Hacker News new | ask | show | jobs
by blagie 816 days ago
I would split hobbyists and students.

Students become professionals and DO make choices. I've seen more than one CAD company succeed primarily by courting universities. Indeed, Apple for a long time dominated graphic design mostly due to its education programs.

Within hobbyists / nerds, there are also two general categories:

- Ones who do this on the side

- Ones who do this as part of a job, but in a different industry

For example, a biologist might tinker in writing medical software or designing some kind of lab instrumentation. Those often do turn into commercial products. The PCB is often almost incidental, but if it's in a particular tool, it's very unlikely to ever be ported out.

Of course, that leads to O(1) license, whereas an EE shop will have O(n) licenses with the number of people they employ.
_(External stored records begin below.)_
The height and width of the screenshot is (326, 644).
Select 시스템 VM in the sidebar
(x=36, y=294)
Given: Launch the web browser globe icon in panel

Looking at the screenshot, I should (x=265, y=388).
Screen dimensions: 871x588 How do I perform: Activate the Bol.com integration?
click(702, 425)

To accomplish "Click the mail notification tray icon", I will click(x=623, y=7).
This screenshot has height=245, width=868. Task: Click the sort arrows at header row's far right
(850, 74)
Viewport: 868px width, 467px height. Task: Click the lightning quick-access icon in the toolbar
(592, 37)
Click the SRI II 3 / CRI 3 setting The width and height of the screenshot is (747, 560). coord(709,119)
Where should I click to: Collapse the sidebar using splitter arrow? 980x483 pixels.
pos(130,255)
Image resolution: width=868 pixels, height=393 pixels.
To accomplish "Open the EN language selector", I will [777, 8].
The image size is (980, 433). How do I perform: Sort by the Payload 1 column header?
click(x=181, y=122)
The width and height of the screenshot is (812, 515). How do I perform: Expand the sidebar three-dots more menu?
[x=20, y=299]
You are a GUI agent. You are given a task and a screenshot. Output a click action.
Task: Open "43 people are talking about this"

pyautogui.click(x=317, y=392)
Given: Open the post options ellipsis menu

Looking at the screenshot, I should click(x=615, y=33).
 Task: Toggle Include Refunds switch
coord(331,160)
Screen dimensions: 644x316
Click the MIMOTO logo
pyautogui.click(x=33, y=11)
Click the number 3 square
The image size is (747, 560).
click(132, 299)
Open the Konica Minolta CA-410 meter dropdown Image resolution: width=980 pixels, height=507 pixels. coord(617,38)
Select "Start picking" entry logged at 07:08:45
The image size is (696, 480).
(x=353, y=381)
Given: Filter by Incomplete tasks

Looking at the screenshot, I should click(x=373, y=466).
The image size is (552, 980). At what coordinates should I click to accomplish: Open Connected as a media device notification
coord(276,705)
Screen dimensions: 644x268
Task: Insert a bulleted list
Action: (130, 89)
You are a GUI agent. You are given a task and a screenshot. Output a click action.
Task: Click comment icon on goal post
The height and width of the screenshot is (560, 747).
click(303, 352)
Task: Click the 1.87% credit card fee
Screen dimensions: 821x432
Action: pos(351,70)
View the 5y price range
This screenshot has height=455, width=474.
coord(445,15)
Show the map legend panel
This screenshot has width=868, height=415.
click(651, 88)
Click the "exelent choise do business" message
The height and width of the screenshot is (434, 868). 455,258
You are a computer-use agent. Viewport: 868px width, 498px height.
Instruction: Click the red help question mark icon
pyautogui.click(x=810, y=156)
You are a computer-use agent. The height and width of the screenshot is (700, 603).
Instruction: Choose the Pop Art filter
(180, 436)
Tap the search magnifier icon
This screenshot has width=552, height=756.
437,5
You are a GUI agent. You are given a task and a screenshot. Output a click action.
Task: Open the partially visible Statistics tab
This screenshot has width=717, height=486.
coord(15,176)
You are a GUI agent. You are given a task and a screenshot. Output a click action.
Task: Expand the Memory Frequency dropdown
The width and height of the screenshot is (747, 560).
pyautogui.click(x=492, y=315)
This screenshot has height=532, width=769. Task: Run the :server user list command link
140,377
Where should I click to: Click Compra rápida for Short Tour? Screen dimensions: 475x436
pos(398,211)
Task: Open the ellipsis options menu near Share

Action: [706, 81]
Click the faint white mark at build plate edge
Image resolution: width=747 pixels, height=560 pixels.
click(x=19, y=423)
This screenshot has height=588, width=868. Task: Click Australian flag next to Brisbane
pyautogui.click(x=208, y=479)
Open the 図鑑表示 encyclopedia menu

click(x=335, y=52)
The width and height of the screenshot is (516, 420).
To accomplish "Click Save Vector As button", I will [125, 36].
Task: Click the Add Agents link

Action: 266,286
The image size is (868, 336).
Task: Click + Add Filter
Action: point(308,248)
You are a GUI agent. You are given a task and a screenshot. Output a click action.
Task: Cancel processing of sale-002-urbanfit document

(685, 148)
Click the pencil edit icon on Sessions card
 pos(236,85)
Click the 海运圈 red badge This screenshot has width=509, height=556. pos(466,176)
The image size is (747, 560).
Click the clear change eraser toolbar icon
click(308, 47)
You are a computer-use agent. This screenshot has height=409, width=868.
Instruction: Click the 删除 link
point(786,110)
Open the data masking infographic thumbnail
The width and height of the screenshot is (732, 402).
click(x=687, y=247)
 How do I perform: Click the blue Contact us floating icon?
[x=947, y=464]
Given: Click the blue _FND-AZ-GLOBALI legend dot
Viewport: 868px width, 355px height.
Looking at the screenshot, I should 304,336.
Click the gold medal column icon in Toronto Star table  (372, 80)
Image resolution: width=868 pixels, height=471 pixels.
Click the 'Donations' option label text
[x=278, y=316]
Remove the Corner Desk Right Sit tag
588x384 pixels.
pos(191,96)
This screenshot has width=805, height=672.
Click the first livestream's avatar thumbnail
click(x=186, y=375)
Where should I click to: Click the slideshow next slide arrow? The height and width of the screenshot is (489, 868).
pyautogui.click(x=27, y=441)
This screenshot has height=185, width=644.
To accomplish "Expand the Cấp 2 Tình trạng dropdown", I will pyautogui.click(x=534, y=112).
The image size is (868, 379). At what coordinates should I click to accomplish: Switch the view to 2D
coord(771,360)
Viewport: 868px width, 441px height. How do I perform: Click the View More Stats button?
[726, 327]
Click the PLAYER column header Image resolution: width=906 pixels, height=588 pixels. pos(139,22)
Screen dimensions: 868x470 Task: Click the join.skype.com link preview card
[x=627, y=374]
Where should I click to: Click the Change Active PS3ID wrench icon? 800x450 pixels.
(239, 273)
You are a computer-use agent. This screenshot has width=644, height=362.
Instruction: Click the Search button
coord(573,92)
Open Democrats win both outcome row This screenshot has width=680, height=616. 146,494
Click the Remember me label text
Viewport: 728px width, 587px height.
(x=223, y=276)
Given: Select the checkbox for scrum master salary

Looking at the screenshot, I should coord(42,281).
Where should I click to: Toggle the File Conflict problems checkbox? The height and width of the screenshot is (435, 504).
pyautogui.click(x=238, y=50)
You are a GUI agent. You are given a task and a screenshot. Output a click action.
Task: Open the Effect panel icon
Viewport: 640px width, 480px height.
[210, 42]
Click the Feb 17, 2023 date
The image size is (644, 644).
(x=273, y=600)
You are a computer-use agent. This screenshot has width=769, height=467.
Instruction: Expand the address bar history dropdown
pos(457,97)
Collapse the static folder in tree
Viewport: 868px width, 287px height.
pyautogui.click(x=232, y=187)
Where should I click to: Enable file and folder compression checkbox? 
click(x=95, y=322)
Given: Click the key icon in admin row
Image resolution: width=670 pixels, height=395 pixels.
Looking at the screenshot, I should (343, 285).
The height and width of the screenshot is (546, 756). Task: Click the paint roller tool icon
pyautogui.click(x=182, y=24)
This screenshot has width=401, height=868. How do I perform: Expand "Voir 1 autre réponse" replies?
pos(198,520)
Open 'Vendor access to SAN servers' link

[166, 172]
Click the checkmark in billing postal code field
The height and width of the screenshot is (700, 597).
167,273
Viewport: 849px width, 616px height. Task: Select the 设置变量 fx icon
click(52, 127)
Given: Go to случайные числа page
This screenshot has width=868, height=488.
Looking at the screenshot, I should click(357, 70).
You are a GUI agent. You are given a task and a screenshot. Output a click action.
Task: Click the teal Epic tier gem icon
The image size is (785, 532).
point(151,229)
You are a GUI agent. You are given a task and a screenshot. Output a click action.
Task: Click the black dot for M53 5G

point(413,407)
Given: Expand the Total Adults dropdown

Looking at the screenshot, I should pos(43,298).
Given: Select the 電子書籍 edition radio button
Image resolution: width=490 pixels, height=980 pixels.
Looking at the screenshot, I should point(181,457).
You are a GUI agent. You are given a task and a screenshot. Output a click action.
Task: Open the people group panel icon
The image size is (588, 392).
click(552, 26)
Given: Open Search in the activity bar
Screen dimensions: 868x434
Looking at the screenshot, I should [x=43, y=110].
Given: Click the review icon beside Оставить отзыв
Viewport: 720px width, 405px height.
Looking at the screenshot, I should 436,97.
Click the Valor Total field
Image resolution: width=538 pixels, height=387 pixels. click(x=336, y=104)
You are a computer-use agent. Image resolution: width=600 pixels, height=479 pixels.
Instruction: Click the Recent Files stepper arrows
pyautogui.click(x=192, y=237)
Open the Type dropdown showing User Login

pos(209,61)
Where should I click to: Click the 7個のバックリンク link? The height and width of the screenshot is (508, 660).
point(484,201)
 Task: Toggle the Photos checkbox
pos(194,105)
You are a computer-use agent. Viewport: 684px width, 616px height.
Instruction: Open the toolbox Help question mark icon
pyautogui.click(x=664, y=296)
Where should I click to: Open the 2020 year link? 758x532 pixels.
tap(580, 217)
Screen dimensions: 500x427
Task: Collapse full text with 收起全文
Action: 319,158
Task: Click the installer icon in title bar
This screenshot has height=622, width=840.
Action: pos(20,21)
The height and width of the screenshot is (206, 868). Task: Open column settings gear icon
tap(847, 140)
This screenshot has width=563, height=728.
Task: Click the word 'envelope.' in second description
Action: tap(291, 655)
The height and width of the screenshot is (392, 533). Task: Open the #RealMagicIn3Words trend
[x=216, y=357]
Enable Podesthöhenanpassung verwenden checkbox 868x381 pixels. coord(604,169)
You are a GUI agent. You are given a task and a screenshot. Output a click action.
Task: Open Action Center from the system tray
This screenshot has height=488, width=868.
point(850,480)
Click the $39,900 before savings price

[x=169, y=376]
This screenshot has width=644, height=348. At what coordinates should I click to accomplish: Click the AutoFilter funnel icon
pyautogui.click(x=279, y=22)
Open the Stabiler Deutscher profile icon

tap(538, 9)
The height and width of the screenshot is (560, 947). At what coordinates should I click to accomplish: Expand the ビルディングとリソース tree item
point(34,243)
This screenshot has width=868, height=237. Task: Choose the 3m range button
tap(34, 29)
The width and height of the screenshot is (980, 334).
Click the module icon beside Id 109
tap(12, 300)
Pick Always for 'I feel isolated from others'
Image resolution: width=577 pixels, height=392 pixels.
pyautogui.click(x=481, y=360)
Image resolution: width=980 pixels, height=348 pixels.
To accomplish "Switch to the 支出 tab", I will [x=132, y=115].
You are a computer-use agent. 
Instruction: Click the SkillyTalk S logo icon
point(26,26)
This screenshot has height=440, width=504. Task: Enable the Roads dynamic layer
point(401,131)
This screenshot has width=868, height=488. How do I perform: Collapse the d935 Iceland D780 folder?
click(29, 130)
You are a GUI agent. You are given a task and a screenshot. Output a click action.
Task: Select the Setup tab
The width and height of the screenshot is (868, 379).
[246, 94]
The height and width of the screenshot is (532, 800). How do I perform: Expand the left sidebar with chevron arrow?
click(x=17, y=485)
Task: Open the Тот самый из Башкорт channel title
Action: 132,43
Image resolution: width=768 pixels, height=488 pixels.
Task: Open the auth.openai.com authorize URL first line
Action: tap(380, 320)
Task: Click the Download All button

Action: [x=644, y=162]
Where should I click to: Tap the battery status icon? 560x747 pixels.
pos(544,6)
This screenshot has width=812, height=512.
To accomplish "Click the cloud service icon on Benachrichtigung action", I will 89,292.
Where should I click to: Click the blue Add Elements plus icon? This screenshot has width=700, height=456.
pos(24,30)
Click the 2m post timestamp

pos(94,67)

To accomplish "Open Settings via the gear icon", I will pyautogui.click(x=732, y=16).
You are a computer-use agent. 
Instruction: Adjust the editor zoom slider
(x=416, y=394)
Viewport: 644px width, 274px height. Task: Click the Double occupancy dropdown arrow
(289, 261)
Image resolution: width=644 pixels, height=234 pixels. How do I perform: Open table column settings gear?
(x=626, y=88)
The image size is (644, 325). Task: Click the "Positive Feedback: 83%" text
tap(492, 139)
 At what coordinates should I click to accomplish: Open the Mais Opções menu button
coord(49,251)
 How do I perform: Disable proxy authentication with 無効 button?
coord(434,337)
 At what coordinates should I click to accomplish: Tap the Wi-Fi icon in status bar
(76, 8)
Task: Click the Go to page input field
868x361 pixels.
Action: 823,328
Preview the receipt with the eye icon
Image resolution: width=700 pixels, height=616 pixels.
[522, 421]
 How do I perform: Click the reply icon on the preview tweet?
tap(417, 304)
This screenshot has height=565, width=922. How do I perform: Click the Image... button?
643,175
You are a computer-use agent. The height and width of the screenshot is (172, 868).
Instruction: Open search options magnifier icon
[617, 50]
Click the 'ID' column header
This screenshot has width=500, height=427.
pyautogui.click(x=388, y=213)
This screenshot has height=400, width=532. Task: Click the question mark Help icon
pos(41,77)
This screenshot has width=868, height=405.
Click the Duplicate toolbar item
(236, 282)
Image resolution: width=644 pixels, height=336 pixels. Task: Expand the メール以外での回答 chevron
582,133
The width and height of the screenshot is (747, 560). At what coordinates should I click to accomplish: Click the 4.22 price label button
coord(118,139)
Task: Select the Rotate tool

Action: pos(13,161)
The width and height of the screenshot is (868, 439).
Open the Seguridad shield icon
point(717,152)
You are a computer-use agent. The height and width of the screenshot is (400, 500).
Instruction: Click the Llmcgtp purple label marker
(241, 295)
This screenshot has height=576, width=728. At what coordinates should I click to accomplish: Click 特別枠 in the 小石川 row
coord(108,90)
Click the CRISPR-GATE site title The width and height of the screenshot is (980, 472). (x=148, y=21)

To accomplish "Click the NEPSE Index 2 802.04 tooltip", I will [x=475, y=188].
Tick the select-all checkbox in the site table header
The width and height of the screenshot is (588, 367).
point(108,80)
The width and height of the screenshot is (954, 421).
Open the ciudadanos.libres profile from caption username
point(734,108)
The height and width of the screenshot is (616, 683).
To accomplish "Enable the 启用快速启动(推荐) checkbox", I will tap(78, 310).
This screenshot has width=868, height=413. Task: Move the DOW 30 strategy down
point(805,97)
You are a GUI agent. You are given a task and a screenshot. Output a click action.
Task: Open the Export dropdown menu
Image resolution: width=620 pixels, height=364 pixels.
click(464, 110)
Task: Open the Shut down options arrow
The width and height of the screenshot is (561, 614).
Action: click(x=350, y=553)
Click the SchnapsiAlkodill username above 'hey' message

But it does lead to sales.

Joel had a nice article on pricing:

https://www.joelonsoftware.com/2004/12/15/camels-and-rubber-...

The basic upside is giving your stuff away to students and hobbyists costs O(nothing), if you can differentiate in a way which doesn't let paid users not pay.

1 comments

> Students become professionals and DO make choices.

Counterexample: me. :-)

As a student, I had access to some specialized mathematical software. I would like to use them at work, but I now work in a very different industry.